With this mandate, ISP records could be given up to officials upon demand and the service providers would be subjected to mirroring data through the U.K.'s Government Communications Headquarters (GCHQ). Under the new law, a search warrant to have access to specific details of communications would be required, however intelligence personnel would still have access to who is involved in the exchanges and the length of time involved in these communications.
“It is vital that police and security services are able to obtain communications data in certain circumstances to investigate serious crime and terrorism and to protect the public,” a spokesperson for the Home Office said in an emailed statement and shared by ZDNet.

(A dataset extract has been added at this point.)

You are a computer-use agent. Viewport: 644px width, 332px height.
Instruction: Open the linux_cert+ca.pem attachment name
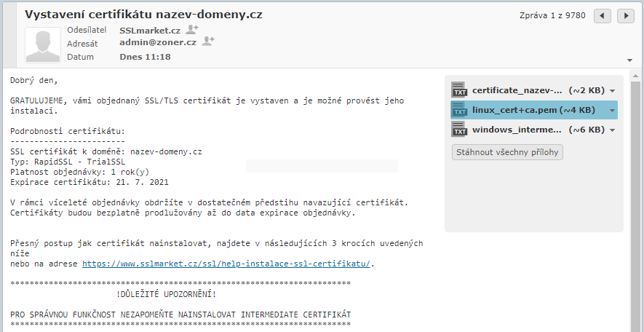(514, 110)
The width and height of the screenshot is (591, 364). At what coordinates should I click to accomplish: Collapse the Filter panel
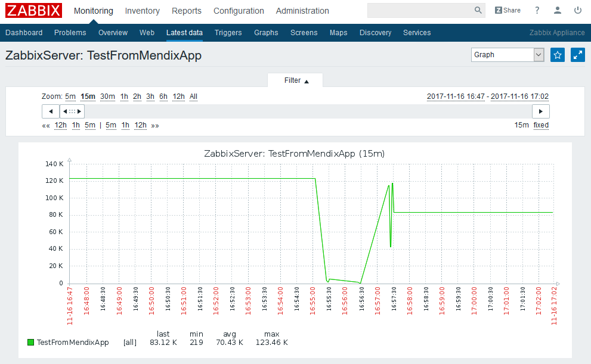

“Communications data includes time, duration and dialling numbers of a phone call, or an email address. It does not include the content of any phone call or email and it is not the intention of Government to make changes to the existing legal basis for the interception of communications," the statement said.

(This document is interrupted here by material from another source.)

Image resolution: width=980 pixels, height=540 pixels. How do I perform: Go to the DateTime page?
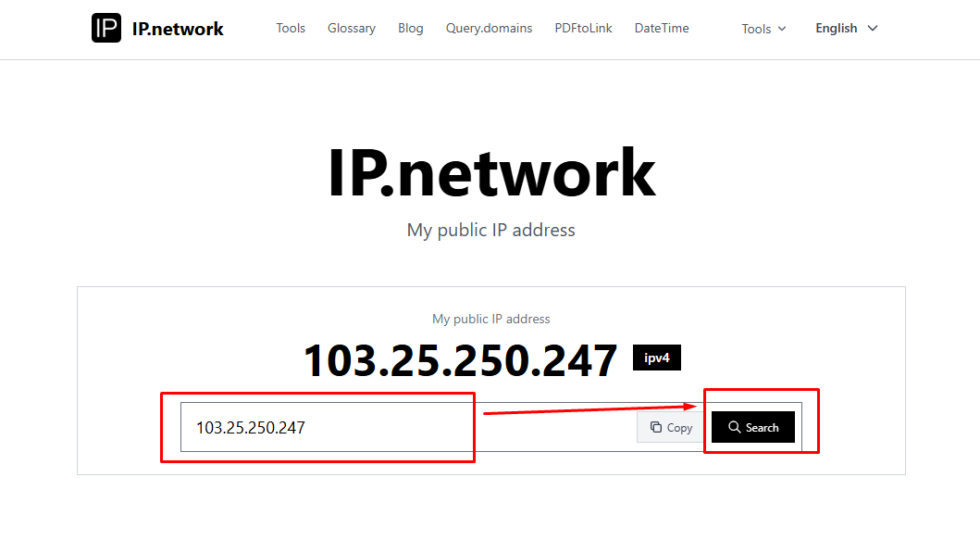coord(661,28)
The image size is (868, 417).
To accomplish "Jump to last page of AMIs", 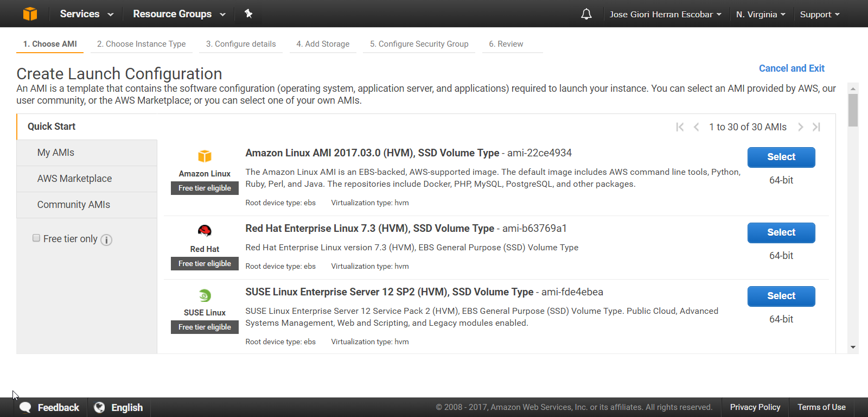I will click(816, 127).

This law is considered by U.K. lawmakers to be "key" to combating terrorism and crime, reported BBC News.
Not too long after the announcement, not surprisingly, backlash has occurred. According to This is Gloucestershire, many are opposed to this new law.
“It is not focusing on terrorists or on criminals. It is absolutely everybody. Historically governments have been kept out of our private lives,” said Conservative former shadow home secretary David Davis, reported This is Gloucestershire. “They don’t need this law to protect us. This is an unnecessary extension of the ability of the state to snoop on ordinary innocent people in vast numbers. Frankly, they shouldn’t have that power.”
Across the globe privacy appears to be eroding at a significant pace. While part of this deterioration is due to the progression of technology providing the capabilities, it boils down to decision makers wearing away of privacy and freedoms, either individually, or collectively.
The problem when it’s a collective decision by a group, the blame gets pushed on the 'system' or, more commonplace these days, done in the name of security. And then the practice becomes law, and once set, usually there is no going back, and another layer of privacy is successfully stripped away.
When individuals lose any sense of privacy in a society where such freedoms have been previously enjoyed, it bears reaching the point where society might ask just how far a government willing to go? It looks as if western nations are willing to go pretty far, as this new law suggests.
"As set out in the Strategic Defence and Security Review we will legislate as soon as parliamentary time allows to ensure that the use of communications data is compatible with the government's approach to civil liberties," the Home Office's statement said, reported BBC News.
Perhaps another question that society should be asking at this point is just exactly what is the modern definition of 'civil liberties' supposed to mean?